[Collected data entries]
BEGIN
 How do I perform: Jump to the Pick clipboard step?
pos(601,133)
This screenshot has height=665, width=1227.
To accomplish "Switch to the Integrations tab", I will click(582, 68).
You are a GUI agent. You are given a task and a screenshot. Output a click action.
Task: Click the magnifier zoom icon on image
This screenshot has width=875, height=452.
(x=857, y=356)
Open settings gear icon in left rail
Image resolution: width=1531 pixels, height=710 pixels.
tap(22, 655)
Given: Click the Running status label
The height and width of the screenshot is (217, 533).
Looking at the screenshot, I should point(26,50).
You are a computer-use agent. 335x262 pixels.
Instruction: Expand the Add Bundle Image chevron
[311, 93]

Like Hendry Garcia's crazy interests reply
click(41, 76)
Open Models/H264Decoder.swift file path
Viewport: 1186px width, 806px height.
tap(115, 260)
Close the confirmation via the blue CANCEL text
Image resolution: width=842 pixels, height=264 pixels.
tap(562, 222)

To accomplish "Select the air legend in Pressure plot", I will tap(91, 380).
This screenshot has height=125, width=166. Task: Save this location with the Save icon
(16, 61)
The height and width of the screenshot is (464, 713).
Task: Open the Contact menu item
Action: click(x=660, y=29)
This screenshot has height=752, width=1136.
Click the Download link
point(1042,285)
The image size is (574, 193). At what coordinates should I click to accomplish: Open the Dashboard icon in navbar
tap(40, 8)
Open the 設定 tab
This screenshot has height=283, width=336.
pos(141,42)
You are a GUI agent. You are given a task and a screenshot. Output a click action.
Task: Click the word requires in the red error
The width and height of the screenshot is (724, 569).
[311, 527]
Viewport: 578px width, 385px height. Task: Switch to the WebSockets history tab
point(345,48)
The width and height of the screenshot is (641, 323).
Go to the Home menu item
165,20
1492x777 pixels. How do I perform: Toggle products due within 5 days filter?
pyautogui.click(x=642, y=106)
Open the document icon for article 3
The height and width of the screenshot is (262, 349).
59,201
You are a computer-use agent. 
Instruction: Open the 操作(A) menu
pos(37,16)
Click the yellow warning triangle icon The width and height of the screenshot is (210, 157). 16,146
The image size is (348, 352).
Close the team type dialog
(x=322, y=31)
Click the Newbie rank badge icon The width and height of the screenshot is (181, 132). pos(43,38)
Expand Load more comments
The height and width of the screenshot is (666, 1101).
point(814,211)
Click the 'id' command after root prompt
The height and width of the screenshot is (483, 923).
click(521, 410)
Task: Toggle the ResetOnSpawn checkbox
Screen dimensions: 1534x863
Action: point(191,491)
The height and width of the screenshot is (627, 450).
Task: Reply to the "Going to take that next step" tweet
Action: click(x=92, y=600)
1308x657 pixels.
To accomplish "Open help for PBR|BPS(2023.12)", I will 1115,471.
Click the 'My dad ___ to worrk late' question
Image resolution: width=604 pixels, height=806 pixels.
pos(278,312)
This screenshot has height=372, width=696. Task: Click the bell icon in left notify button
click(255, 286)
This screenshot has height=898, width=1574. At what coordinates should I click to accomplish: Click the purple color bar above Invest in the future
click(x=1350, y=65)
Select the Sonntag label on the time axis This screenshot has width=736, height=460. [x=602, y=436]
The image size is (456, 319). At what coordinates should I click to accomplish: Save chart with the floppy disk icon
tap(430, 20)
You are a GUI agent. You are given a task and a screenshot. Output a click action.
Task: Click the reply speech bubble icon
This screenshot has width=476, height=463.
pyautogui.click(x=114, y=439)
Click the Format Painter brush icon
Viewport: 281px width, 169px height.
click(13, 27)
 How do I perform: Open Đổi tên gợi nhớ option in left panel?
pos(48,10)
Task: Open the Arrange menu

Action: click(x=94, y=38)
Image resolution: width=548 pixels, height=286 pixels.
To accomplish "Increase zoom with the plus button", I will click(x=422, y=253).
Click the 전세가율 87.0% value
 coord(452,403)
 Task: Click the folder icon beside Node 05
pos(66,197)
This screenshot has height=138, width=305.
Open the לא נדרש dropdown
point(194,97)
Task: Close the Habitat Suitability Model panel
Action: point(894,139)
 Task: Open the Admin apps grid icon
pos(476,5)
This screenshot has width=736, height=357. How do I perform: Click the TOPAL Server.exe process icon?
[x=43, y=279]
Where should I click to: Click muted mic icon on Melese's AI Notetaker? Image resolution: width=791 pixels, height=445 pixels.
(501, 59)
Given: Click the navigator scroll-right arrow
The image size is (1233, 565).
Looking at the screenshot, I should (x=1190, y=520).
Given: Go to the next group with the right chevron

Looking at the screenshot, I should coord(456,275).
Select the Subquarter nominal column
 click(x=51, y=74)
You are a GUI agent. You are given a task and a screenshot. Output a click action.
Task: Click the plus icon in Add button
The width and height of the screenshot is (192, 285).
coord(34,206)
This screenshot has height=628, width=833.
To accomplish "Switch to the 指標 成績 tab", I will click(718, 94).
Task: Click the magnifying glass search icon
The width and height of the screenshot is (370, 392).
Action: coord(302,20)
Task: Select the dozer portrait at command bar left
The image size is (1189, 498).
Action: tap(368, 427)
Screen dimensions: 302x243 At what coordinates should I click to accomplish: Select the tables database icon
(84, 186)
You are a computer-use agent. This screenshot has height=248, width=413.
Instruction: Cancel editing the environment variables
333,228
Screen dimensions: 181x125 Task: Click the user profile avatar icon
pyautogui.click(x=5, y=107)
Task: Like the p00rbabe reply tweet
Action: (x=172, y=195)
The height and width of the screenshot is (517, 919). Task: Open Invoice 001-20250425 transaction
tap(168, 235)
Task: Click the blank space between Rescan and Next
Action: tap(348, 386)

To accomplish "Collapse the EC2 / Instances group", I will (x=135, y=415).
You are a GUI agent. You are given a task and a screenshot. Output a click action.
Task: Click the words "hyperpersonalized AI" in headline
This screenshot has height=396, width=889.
END
PROBLEM » Your answer should be the lines above, from the line containing "The image size is (348, 352)." up to and including the line containing "Click the 'id' command after root prompt", reproduced exactly and with nothing else.

OUTPUT OF THE TASK »
The image size is (348, 352).
Close the team type dialog
(x=322, y=31)
Click the Newbie rank badge icon The width and height of the screenshot is (181, 132). pos(43,38)
Expand Load more comments
The height and width of the screenshot is (666, 1101).
point(814,211)
Click the 'id' command after root prompt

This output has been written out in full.